> **REQUIRED TASK 1**
In the records, format the lines as a JSON list of strings, one string per line, starting with the line that contains "Task: Share the" and going on through the line that contains "Action: point(510,46)". Leave out blank lines and any pictures.
*** ARTICLE
At Bitbucket (and throughout Atlassian) we are constantly dogfooding our own products. This helps us flesh out requirements and find bugs. So, naturally, we host the Bitbucket code in Bitbucket as well. We use pull requests to review team members’ code before merging it in and deploying. And, like many of you, we have been wanting inline comments on pull requests for a long time.
As we developed the inline comment feature for pull requests and commits, we discovered a couple of problems while dogfooding. The first was related to the comment drift algorithm, and the second related to performance. Keep reading to learn how we solved these problems!
When you are doing code reviews, the ability to leave comments on a particular line is not a new feature. Atlassian Crucible has had inline comments in reviews since 2007, and I’m sure there have been other examples before that as well.
The lack of inline comments was the primary complaint from other Atlassian developers when they moved their projects to Bitbucket. Many others held off on moving their projects to Bitbucket for this reason as well. We at Bitbucket felt the pain of not having inline comments every day. But we also had a pretty good idea of how we wanted it to work, from using Crucible reviews for years. We knew what we liked about Crucible, and what we wanted to do differently.
We thought a lot about Stash, which you can think of as Bitbucket for the Enterprise offering Git repository management behind the firewall. It is a great option for larger teams that have outgrown cloud code hosting services like Bitbucket, and want to bring their repositories inside of their enterprise infrastructure. While Bitbucket and Stash serve slightly different audiences, we wanted to be sure you could move between the two products without a steep learning curve. The new UI was one area that we wanted to make consistent, but we also wanted to be sure commenting on pull requests worked consistently.
To that end, Nic Venegas and I traveled to Sydney to work closely with the Stash developers for a few weeks. This trip helped us immensely learn the intricacies of each others’ products and achieve a level of consistency between the two products. Working with the Stash team naturally made us think more about the problems that we were trying to solve from a different angle, and helped us build a more robust product.
For example, here are some specific things we aligned on:
- Tabbed view on the pull request (there are some differences on exactly what is in each tab)
- Participants list (though Stash calls it ‘Reviewers’)
- ‘Approve’ functionality
- Comment drift algorithm (see the next section for more details)
High Plains Drifter
Probably the most complex part about inline comments on pull requests was handling ‘drift’ correctly. Drift (as we call it; I don’t know if there is a standardized word for it) is when additional commits amend a pull request after an initial comment is left on a line. This might change the line number of the commented-on line, and, of course, even if the line number changes, the comment should still appear in the right place.
Other times, new changes might change or remove a commented-on line, so the commented-on line no longer exists in the diff (at least, not as it was when the comment was made). We refer to these comments as ‘eclipsed’, since the new changes cover the line they were anchored to. We still show those comments in the Activity tab, with the diff as it was before the comment was eclipsed.
******
*** ITEMS
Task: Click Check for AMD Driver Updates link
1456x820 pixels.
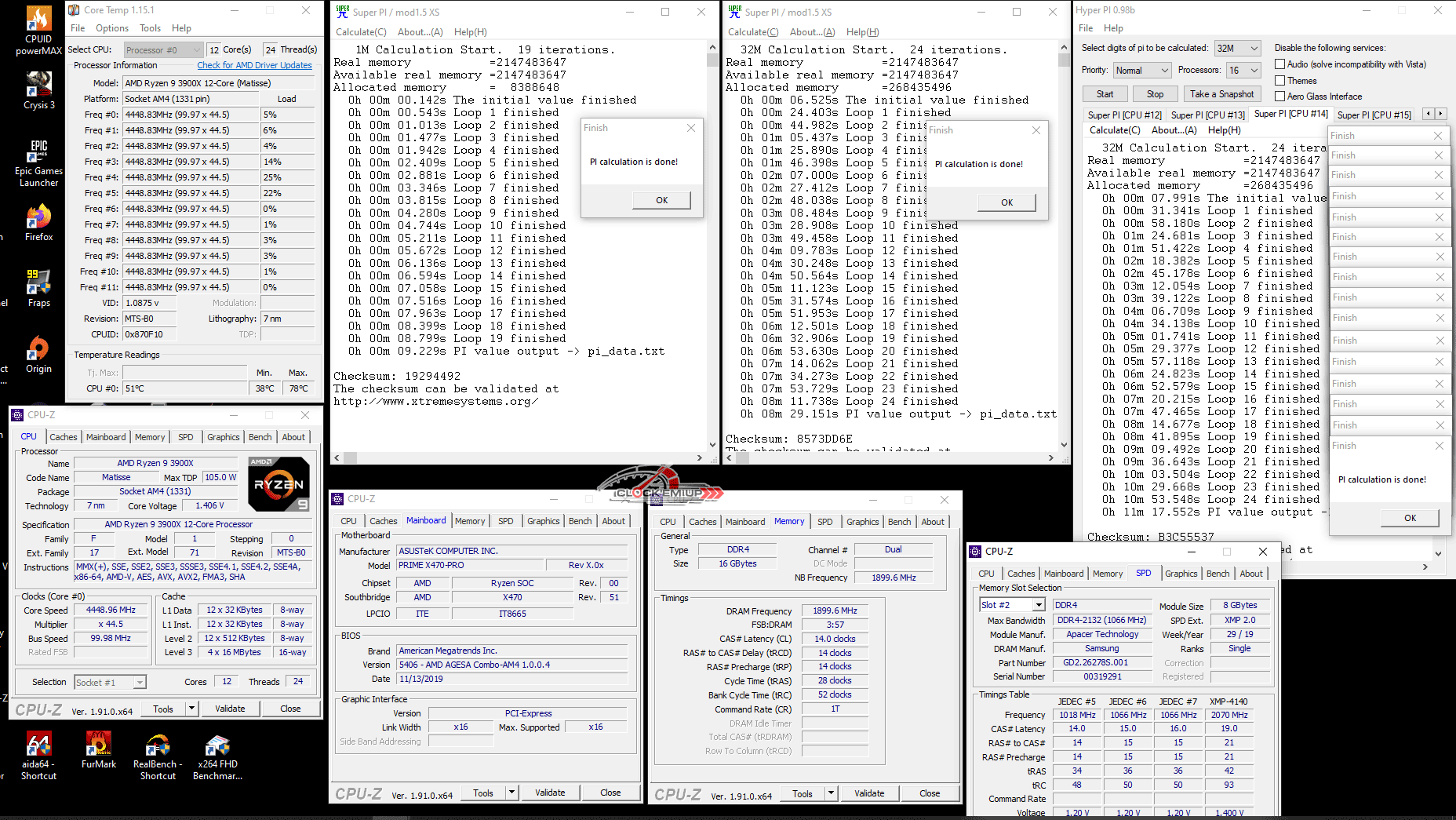Action: (x=254, y=65)
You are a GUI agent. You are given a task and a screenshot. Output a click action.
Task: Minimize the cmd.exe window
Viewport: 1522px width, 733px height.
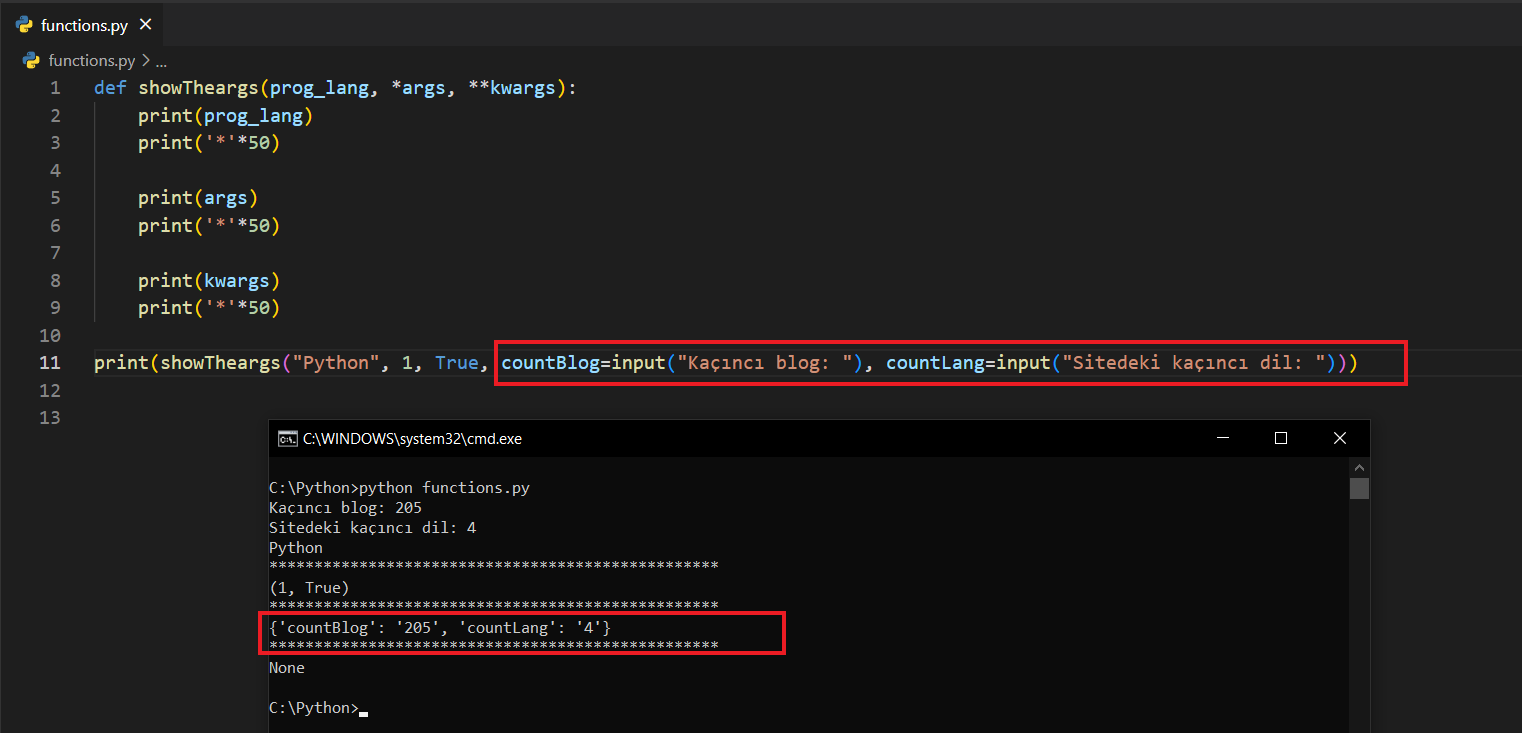point(1222,438)
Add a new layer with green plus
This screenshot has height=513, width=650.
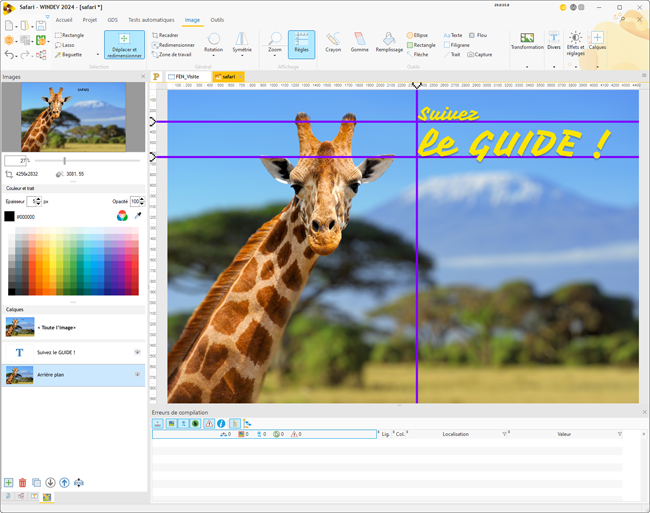coord(9,483)
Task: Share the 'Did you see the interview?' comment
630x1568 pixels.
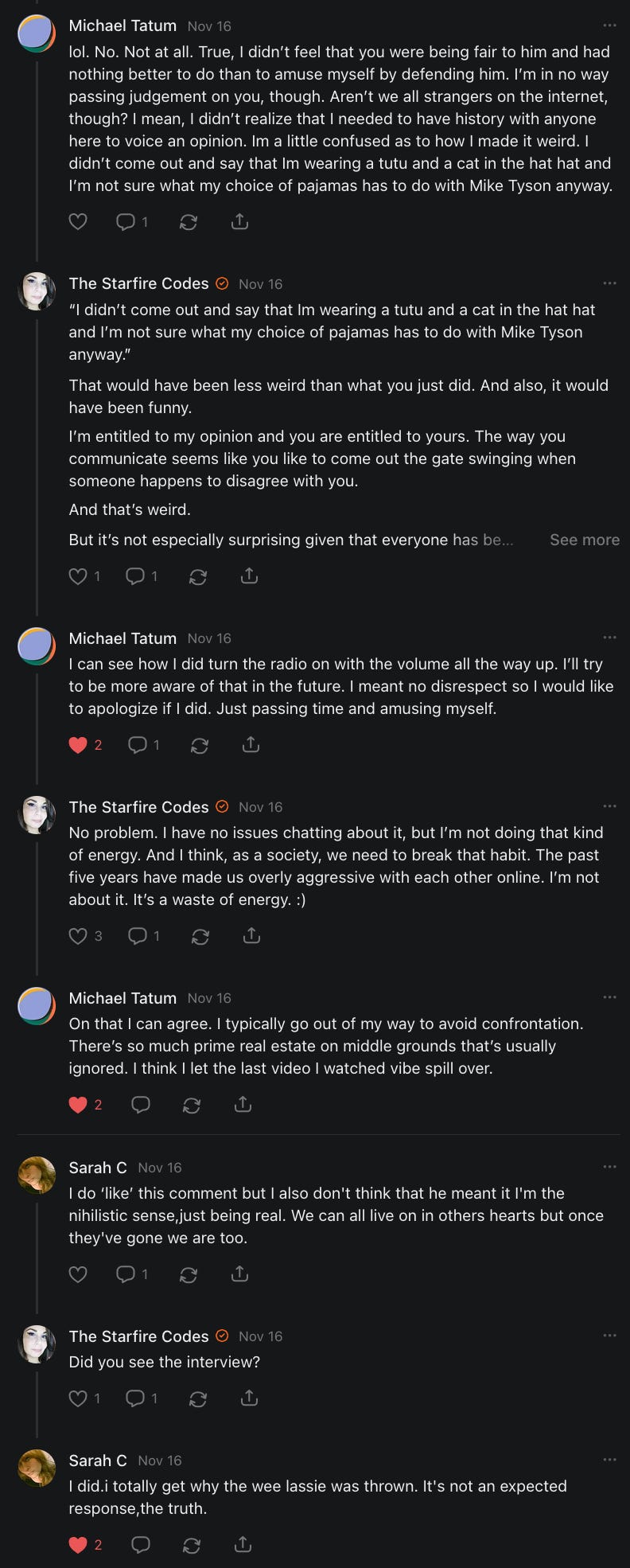Action: click(249, 1398)
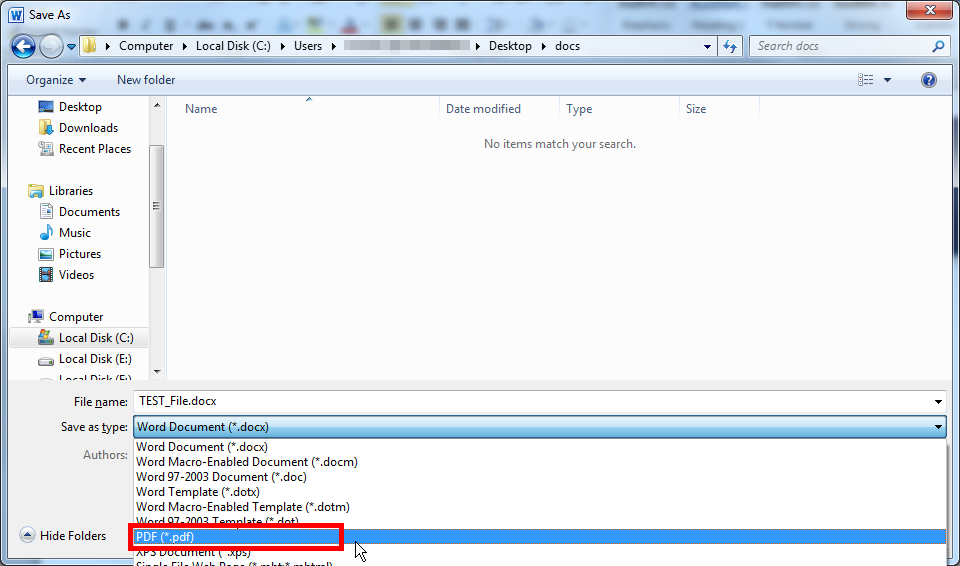The height and width of the screenshot is (566, 960).
Task: Click the Desktop breadcrumb in address bar
Action: point(510,46)
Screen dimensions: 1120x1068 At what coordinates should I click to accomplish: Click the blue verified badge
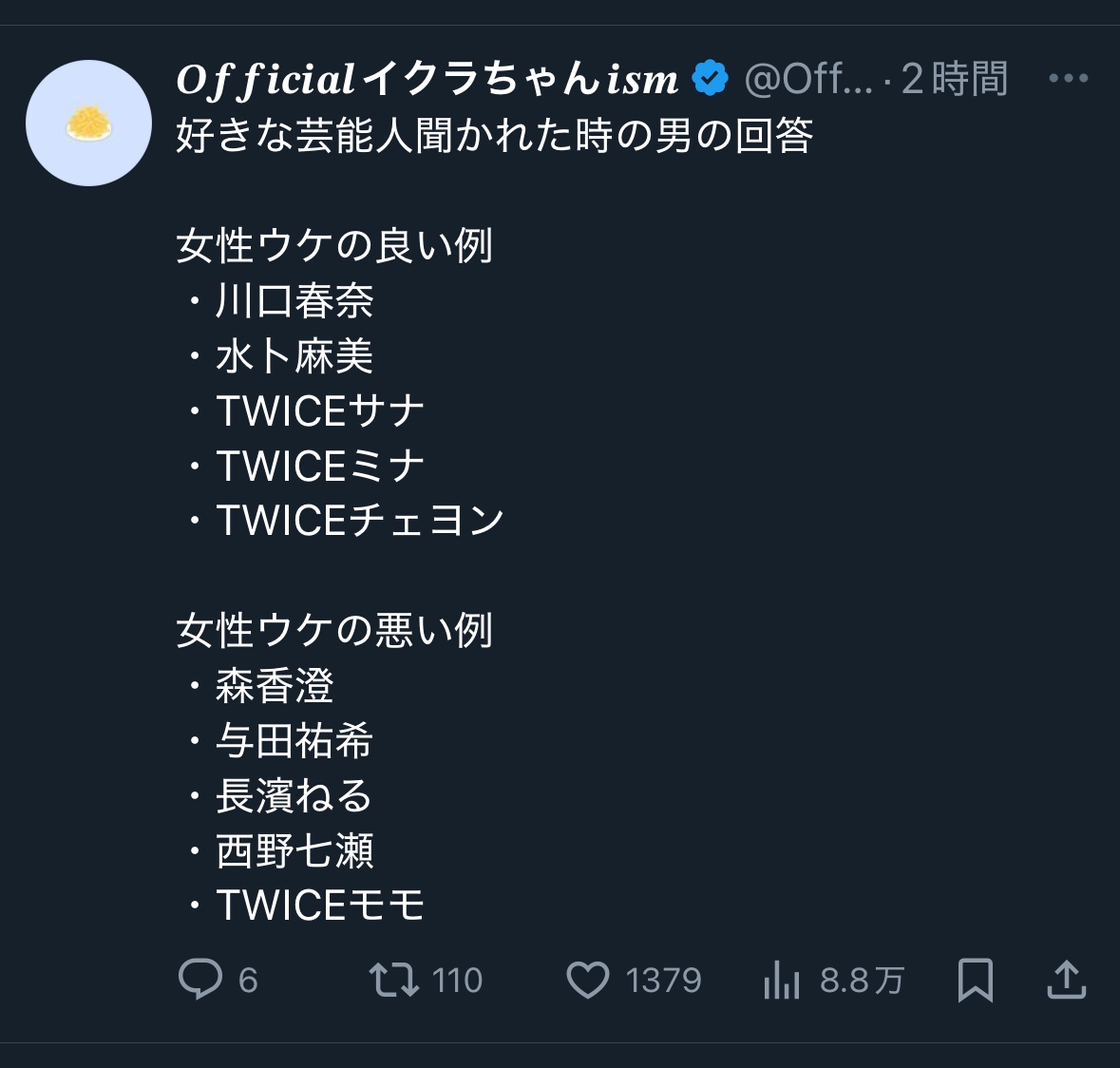710,79
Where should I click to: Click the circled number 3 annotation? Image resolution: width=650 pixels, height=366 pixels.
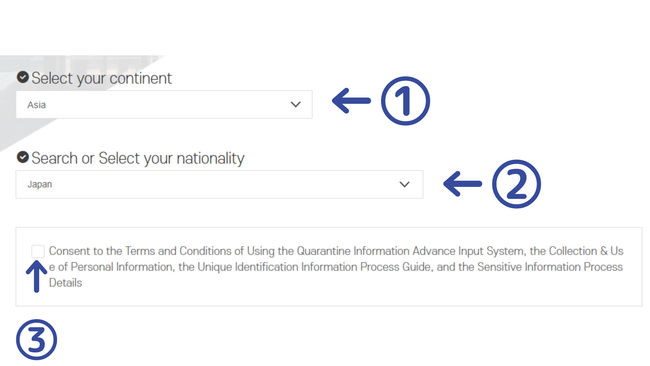click(x=36, y=339)

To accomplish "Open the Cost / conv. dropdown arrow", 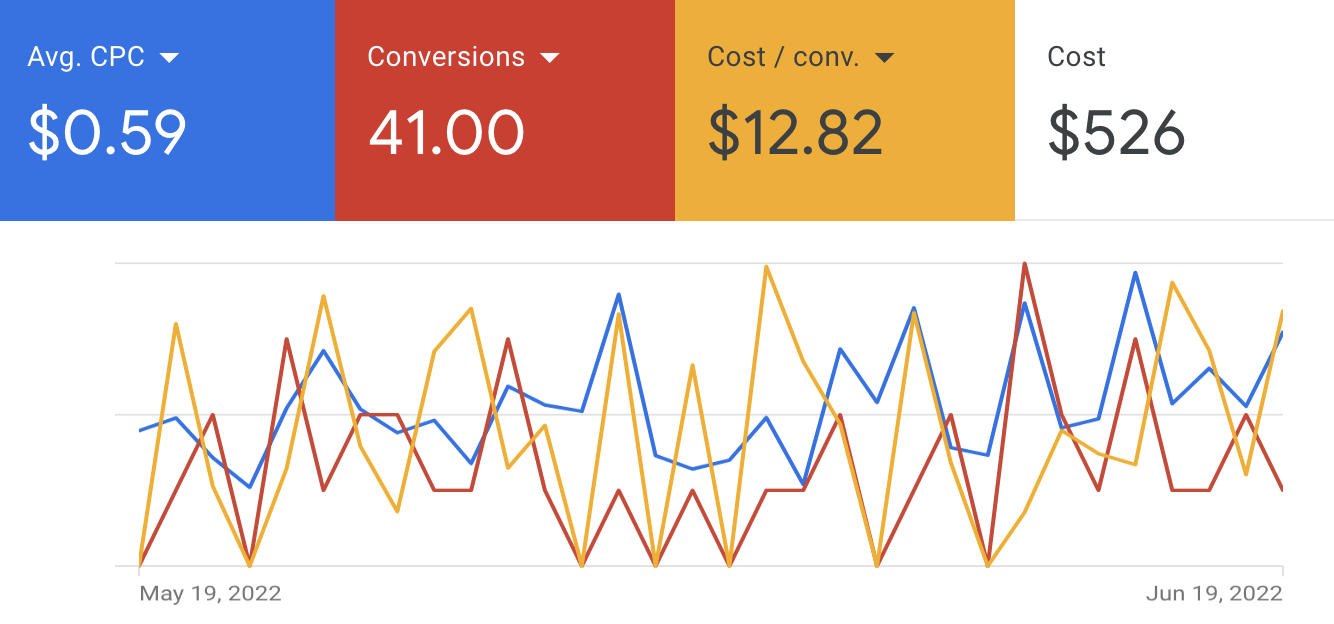I will point(884,58).
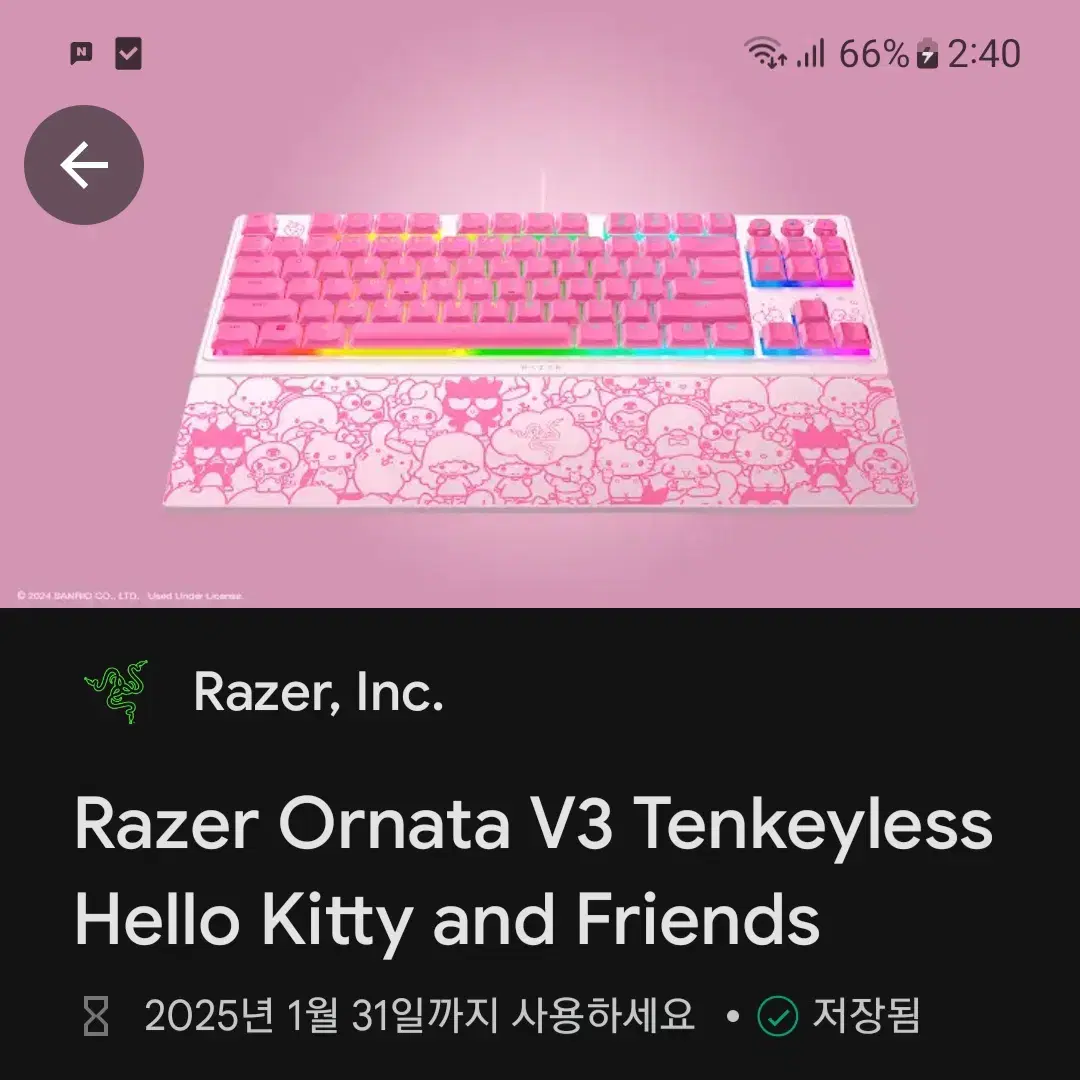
******
> **REQUIRED TASK 2**
Continue the post about building inline comments for Bitbucket pull requests from the point where it stops.

> **WRITTEN REPLY 1**
[
  "Task: Share the 'Did you see the interview?' comment",
  "630x1568 pixels.",
  "Action: click(249, 1398)",
  "The height and width of the screenshot is (566, 960).",
  "Task: Click the Desktop breadcrumb in address bar",
  "Action: point(510,46)"
]

> **WRITTEN REPLY 2**
If keeping all this drift stuff straight sounds complicated, that’s because it is. We caught a few bugs that annoyed us EVERY DAY while we used the feature we were developing. One particularly nasty bug that caused the drift to be calculated incorrectly when the destination branch was merged back into the feature branch (or fork) after a comment was made. This is a pretty common thing to do, especially if conflicts arise in the pull request. The bug was tricky to resolve because we needed to re-think the way we were performing the diffs used to calculate drift. Instead of just relying on the diffs of the commits made, we needed to take the diff of the merges that would be applied if you were to merge the pull request. Big thanks to the Stash team for helping us figure out the cause of, and solution to, this problem. We caught this bug because we were bitten by it while using the feature we were developing.
The solution to the drift problem can be explained using the diagram above. If you aren’t interested in the nitty-gritty details, you can just skip ahead to the next section.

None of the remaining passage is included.